As histórias de inúmeras mulheres se cruzam e formam redes de solidariedade e lutas incansáveis de resistência
"A noite não adormece nos olhos das mulheres, a lua fêmea, semelhante nossa, em vigília atenta vigia a nossa memória. A noite não adormece nos olhos das mulheres, há mais olhos que sono, onde lágrimas suspensas virgulam o lapso de nossas molhadas lembranças. (Conceição Evaristo)"
Num contexto de mais de 300 anos de colonização, 400 anos de escravidão indígena e negra, associado projeto de criminalização da periferia e constituição das cidades como o não lugar, “a noite não adormece nos olhos das mulheres” brasileiras. Ambulantes, cozinheiras, empregada doméstica, atendente, professoras, garis, dona de casa, uber, servente, desempregadas, estas e tantas outras, produzindo a riqueza de nossas cidades, porém em condições degradantes de sobrevivência e, em muitos casos, em situações de trabalho escravo disfarçado de trabalho doméstico, relação familiar ou conjugal, gratidão, trabalho terceirizado, hora extra, etc.
Como vínhamos fazendo análises desde o golpe de 2016 e hoje o próprio IBGE comprova, as pesquisas estatísticas de finais de 2018 para cá mostraram que a taxa populacional feminina com idade para trabalhar é de 52,4% e vem aumentando, porém apenas 45,6% deste grupo estão ocupadas e nesta “ocupação” destaca-se especialmente a condição de subemprego, trabalhos autônomos, bicos ou outras formas não estáveis como trabalho análogo ao escravo com modo de inserção no mercado de trabalho.
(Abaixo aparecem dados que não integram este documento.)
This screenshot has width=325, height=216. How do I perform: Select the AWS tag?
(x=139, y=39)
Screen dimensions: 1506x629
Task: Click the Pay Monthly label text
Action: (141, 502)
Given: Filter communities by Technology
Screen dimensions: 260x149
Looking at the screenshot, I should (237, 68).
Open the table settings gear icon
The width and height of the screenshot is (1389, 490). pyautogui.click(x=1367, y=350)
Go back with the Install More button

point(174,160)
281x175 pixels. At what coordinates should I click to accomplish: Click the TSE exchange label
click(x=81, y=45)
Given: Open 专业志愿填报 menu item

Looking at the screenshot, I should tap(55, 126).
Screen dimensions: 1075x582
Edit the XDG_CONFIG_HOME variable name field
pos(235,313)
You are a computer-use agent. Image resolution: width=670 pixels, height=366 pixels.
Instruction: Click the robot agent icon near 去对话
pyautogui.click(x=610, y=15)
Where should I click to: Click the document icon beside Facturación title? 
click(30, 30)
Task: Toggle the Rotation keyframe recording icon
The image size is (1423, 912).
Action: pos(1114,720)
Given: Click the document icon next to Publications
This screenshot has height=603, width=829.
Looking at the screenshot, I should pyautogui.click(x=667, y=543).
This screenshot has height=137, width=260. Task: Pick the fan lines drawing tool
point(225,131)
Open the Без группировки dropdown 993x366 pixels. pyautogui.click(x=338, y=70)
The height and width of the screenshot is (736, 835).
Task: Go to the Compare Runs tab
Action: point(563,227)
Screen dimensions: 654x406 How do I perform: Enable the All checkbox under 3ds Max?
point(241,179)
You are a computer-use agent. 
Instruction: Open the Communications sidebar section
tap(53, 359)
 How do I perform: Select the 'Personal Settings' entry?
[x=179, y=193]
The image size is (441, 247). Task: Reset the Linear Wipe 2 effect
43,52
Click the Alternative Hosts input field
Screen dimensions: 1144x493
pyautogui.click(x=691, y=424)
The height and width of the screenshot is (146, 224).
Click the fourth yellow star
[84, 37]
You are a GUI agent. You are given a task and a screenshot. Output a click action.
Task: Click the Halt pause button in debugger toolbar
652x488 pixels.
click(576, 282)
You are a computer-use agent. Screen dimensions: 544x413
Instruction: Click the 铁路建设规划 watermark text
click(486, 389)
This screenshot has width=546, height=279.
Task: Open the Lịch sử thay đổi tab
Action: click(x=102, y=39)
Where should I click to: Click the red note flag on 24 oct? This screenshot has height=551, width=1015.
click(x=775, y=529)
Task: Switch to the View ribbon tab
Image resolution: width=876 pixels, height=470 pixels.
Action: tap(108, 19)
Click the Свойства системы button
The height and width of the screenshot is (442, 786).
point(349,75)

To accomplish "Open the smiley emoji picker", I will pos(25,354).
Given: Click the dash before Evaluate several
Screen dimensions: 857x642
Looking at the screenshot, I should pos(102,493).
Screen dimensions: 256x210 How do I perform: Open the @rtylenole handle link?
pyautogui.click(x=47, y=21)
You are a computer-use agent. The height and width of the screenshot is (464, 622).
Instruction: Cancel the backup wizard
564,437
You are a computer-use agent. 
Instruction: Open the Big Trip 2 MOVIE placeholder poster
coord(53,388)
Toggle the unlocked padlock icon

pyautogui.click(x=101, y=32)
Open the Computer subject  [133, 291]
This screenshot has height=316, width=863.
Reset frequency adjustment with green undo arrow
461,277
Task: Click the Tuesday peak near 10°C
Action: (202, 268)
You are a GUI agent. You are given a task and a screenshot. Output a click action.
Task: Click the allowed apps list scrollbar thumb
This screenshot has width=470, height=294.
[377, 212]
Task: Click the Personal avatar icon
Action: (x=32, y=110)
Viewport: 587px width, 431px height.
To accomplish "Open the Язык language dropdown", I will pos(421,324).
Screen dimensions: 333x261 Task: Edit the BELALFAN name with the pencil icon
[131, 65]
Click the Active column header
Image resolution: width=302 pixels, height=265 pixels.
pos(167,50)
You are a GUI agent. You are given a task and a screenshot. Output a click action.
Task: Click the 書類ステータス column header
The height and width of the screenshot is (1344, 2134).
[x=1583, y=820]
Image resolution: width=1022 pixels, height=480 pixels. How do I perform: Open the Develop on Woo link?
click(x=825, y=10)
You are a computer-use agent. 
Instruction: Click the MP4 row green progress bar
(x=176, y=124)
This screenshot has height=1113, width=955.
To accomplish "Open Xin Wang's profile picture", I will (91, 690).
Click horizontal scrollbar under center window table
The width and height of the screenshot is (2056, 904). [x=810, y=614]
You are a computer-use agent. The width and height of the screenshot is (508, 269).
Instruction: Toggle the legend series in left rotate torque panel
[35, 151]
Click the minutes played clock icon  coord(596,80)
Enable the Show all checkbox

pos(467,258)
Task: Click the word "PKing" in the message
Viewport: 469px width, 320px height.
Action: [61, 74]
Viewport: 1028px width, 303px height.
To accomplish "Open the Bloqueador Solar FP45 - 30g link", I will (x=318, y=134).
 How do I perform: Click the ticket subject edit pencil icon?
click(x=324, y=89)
Quando analisamos esses mesmo dados entre mulheres negras e/ou pardas, o índice ultrapassa os dados percentuais de 50% enquanto que o desemprego entre pessoas brancas obteve uma redução de 40% para 34,6%. Tendencialmente estes números só tem a serem progressivos entre a população negra de modo à precarizar e colocar em situação de miserabilidade muitas mulheres à medida que mais retrocessos forem se consolidando no cenário brasileiro.
Ao associarmos esses dados ao número alarmante de mulheres desempregadas no Brasil (mais de 54%), identificamos um fenômeno não muito novo, mas que tem assumido feições diversas e se tornado mais evidente à população em geral: a racialização e feminização da pobreza. As pessoas pobres ou miseráveis são mulheres negras comprovando que a classe trabalhadora no país são mulheres negras, porém invisibilizadas porque estão na condição de exército de reserva. E a cada contradição urbana que surge ou se aprofunda, se mostra ainda mais este rosto feminino visivelmente negro no Brasil, em sua maioria trabalhadoras desde os 4 anos de idade, muitas alcançando a vida adulta sem escolarização alguma ou que concluiu o ensino médio como muita dificuldade, uma parcela incontável de mães solteiras, com tripla jornada de trabalho ou em condição terríveis de trabalho ainda nos tempos atuais.
Nestas condições, desde um dia após a abolição até os dias atuais, na situação de não ter para onde ir, a mulher sobe o morro porque a cidade a marginaliza, a proíbe de ir e vir, de descer o morro, de acessar o centro, de decidir por seu próprio corpo, pelo destino de seu próprio lugar de trabalho e moradia, de decidir por sua existência. Contudo esta Mulher vem se rebelando e entendendo que o desemprego, a carestia do transporte público, a falta de saneamento básico, a falta de moradia, sucateamento da Educação, Saúde, Cultura, a violência econômica, a negação do direito de decidir por seu próprio corpo, de se divertir e de descansar nada mais são do que barreiras à sua felicidade plena e rompe a luta contra esse estado de coisas.
Olha a cidade e a reivindica, vai às ruas, dá voz à paz negada e perde o medo de enfrentar quem a violenta porque constata que, ainda que a cidade tenha se consolidado com o capitalismo, ela (A Cidade) é de quem a produz: da classe trabalhadora. E sendo a classe trabalhadora esse rosto feminino, então a cidade é da mulher e sendo dela, é seu direito lutar por este território e conquistá-lo.
Lendo o mundo, as histórias de inúmeras mulheres se cruzam e formam redes de solidariedade e lutas incansáveis de resistência se acumulam nos espaços auto-organizados, nos bairros, associações, movimentos sociais, na política partidária, na economia solidária, no campo e na cidade, levantando as bandeiras por direitos, vão alargando o horizonte, acolhendo mais camaradas, e fazendo da marcha feminista a libertação de nossa nação.
E descobrindo que a liberdade é uma condição possível, a cidade não adormece nos olhos das mulheres.